---- Stored rows

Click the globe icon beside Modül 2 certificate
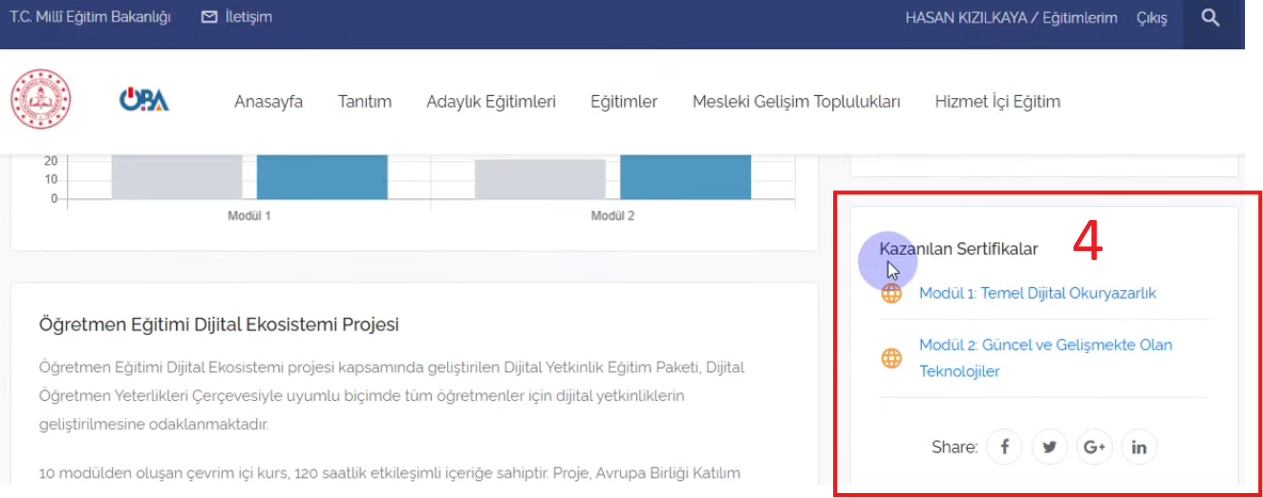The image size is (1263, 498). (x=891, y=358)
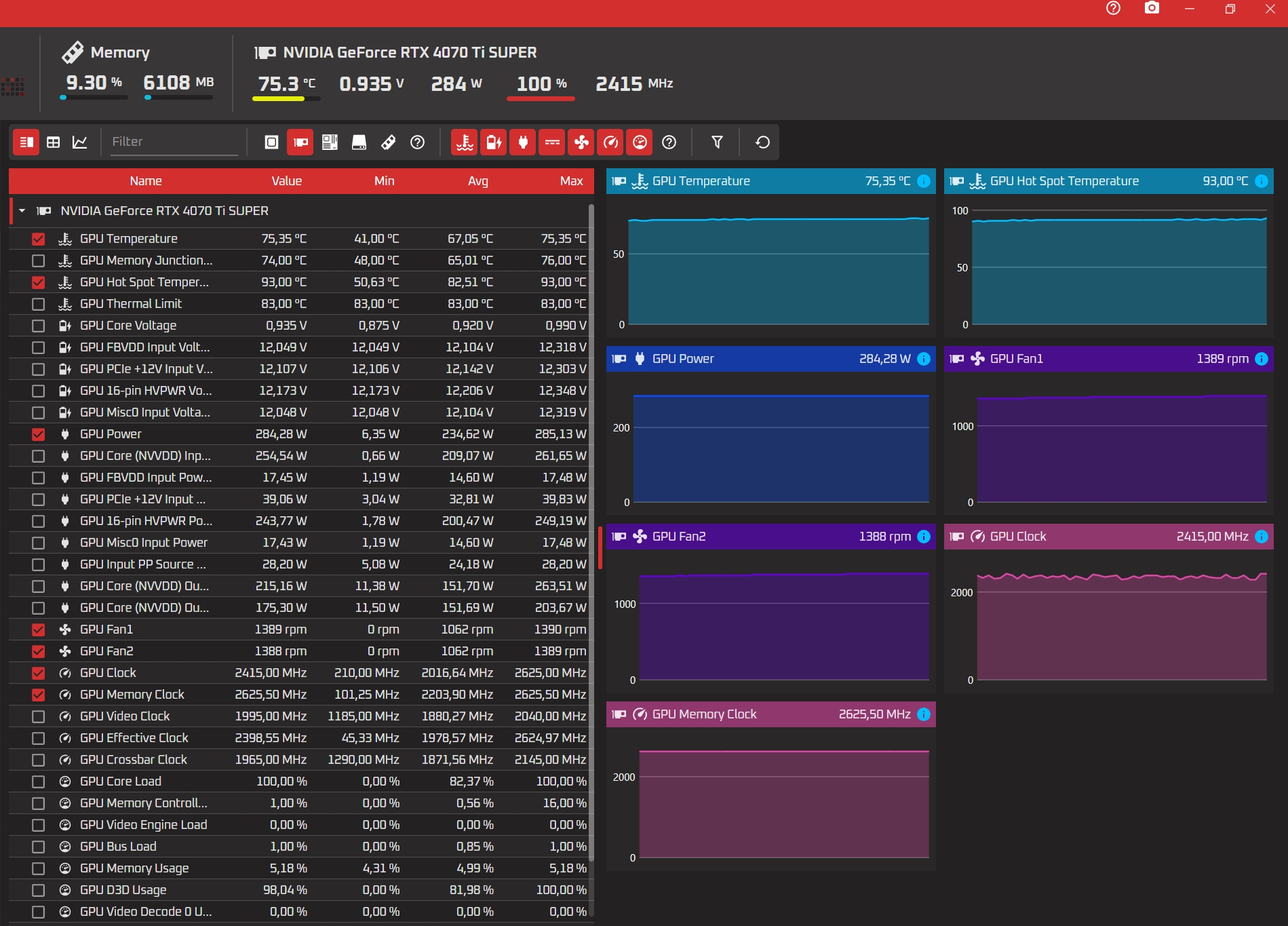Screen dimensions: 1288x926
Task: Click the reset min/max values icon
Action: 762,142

--------

* Objective: Output every line above verbatim, with the pictures omitted.

* Solution to this problem:
Click the globe icon beside Modül 2 certificate
The image size is (1263, 498). (x=891, y=358)
Screen dimensions: 1288x926
Task: Click the reset min/max values icon
Action: 762,142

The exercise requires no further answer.